WORK TO BE COMPLETED ::
Reproduce the lines of the material from the line containing "The width and height of the screenshot is (720, 540)." through the line containing "Viewport: 912px width, 600px", with both of those lines included.

Target pointing data
------------

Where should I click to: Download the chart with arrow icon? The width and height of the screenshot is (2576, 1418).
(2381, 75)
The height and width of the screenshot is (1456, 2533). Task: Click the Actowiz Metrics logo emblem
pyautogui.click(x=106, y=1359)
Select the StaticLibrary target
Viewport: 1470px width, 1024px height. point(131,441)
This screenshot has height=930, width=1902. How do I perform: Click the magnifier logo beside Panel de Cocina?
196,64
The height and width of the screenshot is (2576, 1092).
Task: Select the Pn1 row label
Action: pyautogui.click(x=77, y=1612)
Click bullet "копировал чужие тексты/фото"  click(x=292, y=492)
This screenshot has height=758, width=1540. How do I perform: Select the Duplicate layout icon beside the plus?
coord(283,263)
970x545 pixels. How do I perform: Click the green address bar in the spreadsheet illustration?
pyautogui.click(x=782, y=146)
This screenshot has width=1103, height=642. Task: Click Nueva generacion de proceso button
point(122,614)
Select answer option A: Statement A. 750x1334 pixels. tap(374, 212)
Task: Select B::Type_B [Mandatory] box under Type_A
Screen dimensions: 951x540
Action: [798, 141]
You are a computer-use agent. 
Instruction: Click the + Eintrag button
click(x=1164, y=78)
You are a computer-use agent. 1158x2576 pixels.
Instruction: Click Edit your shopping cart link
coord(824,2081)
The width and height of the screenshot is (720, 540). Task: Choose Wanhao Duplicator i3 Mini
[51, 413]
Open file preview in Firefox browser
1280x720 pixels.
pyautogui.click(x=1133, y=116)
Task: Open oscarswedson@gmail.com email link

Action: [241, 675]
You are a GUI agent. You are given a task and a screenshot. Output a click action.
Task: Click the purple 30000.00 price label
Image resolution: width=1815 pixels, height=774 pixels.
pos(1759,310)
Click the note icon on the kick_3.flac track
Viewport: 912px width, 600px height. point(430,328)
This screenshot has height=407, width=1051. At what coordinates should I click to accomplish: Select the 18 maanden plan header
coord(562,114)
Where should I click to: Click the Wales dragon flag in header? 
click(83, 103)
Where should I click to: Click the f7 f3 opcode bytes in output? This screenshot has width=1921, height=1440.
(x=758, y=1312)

------------

SOLUTION BELOW ::
The width and height of the screenshot is (720, 540). Task: Choose Wanhao Duplicator i3 Mini
[51, 413]
Open file preview in Firefox browser
1280x720 pixels.
pyautogui.click(x=1133, y=116)
Task: Open oscarswedson@gmail.com email link

Action: [241, 675]
You are a GUI agent. You are given a task and a screenshot. Output a click action.
Task: Click the purple 30000.00 price label
Image resolution: width=1815 pixels, height=774 pixels.
pos(1759,310)
Click the note icon on the kick_3.flac track
Viewport: 912px width, 600px height. point(430,328)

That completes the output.